* [Problem details] From the listing below, return every line with the string "agent" in it.

◆ ◆ ◆ ◆ ◆ ◆ ◆

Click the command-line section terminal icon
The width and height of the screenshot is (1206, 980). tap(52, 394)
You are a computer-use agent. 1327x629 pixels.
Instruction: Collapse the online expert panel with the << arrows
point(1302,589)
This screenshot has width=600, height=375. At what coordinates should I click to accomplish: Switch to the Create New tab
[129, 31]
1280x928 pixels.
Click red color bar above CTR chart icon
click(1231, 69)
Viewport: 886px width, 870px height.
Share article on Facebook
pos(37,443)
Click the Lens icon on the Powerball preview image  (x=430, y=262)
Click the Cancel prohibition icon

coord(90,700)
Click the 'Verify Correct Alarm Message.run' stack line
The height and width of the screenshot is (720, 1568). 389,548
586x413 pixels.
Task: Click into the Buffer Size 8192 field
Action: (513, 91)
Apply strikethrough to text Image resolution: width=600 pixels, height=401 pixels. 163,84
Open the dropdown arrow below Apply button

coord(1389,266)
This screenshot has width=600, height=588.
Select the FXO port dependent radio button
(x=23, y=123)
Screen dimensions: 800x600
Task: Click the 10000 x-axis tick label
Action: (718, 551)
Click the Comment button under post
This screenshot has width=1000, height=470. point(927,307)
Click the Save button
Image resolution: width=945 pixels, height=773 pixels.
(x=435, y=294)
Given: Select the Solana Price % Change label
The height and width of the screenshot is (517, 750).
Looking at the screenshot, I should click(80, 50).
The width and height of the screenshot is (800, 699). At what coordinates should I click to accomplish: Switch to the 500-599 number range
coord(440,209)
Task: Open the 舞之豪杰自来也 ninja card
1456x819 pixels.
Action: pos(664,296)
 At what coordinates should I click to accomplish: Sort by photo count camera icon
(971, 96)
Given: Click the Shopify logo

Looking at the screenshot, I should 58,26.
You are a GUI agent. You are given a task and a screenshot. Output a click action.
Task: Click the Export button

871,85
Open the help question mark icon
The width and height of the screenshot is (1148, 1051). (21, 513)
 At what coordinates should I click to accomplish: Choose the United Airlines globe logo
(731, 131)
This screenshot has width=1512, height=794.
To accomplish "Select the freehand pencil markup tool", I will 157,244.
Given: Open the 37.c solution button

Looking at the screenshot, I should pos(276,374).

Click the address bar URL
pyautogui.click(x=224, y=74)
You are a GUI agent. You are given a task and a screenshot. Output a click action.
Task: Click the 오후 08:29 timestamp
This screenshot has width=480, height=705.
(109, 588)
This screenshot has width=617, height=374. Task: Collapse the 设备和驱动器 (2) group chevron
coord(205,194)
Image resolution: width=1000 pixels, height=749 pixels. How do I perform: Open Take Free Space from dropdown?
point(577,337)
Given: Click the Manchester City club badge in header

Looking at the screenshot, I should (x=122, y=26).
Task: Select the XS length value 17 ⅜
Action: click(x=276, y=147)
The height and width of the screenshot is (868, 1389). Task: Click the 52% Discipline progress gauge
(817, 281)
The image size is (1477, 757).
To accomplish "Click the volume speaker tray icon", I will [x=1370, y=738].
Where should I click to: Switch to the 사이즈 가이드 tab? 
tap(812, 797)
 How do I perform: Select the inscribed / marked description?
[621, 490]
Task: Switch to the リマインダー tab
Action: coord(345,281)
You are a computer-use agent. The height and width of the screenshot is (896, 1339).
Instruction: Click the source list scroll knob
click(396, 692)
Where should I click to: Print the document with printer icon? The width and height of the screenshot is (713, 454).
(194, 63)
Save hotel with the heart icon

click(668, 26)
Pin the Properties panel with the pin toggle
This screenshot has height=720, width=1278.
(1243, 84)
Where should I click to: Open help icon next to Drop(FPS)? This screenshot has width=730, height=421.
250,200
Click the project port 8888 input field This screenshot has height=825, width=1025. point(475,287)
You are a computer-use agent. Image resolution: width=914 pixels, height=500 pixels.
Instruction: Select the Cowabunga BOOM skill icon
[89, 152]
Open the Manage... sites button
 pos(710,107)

◆ ◆ ◆ ◆ ◆ ◆ ◆

* [Written response]
You are a computer-use agent. 1327x629 pixels.
You are a GUI agent. You are given a task and a screenshot. Output a click action.
You are a GUI agent. You are given a task and a screenshot. Output a click action.
You are a computer-use agent. The height and width of the screenshot is (896, 1339).
You are a computer-use agent. Image resolution: width=914 pixels, height=500 pixels.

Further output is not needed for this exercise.